Member of the U.S. House of Representatives from Tennessee's 8th district
- In office March 4, 1859 – March 3, 1861
- Preceded by: Felix Zollicoffer
- Succeeded by: John W. Leftwich

Personal details
- Born: February 3, 1823 Louisa County, Virginia, U.S.
- Died: March 3, 1901 (aged 78) Nashville, Tennessee, U.S.
- Party: Opposition Party
- Spouse: Mary Walker Thomas Quarles
- Children: Robert Thomas Quarles; Eva Belle Quarles; Frances Quarles; Ellen Douglas Quarles; Lucy M. Quarles; Elizabeth Lewis Quarles; David Watson Quarles; Mary Walker Quarles; Elizabeth Thornton Quarles; William Andrew Quarles; James Minor Quarles; John Nicholas Quarles;
- Profession: lawyer; politician; judge;

= James Minor Quarles =

American politician (1823–1901)

James Minor Quarles (February 8, 1823 - March 3, 1901) was an American politician and a member of the United States House of Representatives for Tennessee's 8th congressional district.

==Biography==
Quarles was born near Louisa Court House in Louisa County, Virginia, son of Garrett Minor and Mary Johnson Poindexter Quarles. He attended the common schools, and in 1833 moved to Kentucky with his father, who settled in Christian County. He completed preparatory studies, studied law, and was admitted to the bar in 1845. He commenced practice in Clarksville, Tennessee. He married Mary Walker Thomas and they had twelve children.

==Career==
In 1853, Quarles was elected to the tenth judicial circuit, and he served until 1859 when he resigned, having been elected to the U.S. Thirty-sixth Congress as a member of the Opposition Party. He was a U.S. Representative from March 4, 1859, to March 3, 1861.

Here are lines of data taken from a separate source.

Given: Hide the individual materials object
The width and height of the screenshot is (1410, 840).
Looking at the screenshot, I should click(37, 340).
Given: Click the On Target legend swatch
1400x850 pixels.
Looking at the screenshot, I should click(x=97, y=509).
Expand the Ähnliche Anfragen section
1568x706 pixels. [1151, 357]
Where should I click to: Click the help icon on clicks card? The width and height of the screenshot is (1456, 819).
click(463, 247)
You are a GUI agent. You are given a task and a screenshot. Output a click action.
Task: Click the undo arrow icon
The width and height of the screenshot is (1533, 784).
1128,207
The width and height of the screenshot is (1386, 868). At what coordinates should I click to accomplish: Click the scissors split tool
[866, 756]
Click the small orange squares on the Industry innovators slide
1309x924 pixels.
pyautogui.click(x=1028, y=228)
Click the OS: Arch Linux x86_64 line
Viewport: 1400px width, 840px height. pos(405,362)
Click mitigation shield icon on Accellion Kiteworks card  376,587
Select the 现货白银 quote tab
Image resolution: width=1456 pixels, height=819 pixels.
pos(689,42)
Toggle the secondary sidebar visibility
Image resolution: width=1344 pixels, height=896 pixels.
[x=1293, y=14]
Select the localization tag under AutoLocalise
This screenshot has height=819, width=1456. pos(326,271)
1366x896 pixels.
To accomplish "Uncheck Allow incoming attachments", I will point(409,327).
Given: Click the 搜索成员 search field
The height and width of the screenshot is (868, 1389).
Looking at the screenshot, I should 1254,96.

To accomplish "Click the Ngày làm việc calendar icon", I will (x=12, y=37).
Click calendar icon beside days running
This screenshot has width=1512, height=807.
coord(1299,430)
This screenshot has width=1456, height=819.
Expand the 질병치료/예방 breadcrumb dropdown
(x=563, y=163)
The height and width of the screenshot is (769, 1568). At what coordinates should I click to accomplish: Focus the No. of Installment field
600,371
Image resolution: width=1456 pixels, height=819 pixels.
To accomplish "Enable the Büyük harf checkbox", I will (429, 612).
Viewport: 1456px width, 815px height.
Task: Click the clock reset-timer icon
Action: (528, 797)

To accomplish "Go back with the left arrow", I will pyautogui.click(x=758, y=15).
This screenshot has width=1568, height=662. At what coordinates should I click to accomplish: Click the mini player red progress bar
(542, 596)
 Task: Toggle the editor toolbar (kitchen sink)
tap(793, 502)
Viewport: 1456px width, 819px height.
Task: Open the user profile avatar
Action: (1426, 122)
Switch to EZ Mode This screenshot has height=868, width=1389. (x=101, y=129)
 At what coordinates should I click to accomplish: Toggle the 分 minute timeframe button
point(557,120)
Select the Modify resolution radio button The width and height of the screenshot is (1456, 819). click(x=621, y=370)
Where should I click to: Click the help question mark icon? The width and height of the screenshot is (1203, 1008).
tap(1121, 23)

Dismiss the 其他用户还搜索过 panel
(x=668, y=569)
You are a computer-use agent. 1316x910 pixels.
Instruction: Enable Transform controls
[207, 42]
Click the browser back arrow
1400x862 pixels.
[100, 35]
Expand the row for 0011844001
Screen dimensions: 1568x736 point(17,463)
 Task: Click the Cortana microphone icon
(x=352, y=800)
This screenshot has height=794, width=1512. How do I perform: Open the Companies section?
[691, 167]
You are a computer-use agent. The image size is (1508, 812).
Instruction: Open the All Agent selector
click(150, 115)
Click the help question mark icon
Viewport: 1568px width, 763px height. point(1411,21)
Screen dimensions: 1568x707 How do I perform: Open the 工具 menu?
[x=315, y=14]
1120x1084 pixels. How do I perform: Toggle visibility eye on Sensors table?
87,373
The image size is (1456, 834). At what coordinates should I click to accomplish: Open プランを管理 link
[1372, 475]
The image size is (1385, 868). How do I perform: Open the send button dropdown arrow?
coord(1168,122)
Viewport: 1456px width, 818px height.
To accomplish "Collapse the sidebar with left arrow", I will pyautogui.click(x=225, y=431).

During the Civil War, Quarles served in the Confederate Army brigade of his brother, Brigadier General William A. Quarles, until the close of the war. He then moved to Nashville, Tennessee, in 1872 and continued the practice of law. He was elected a judge of the criminal court in 1878, and he served until 1882 when he resigned and again resumed his law practice.

==Death==
Quarles died in Nashville and is interred at Mount Olivet Cemetery.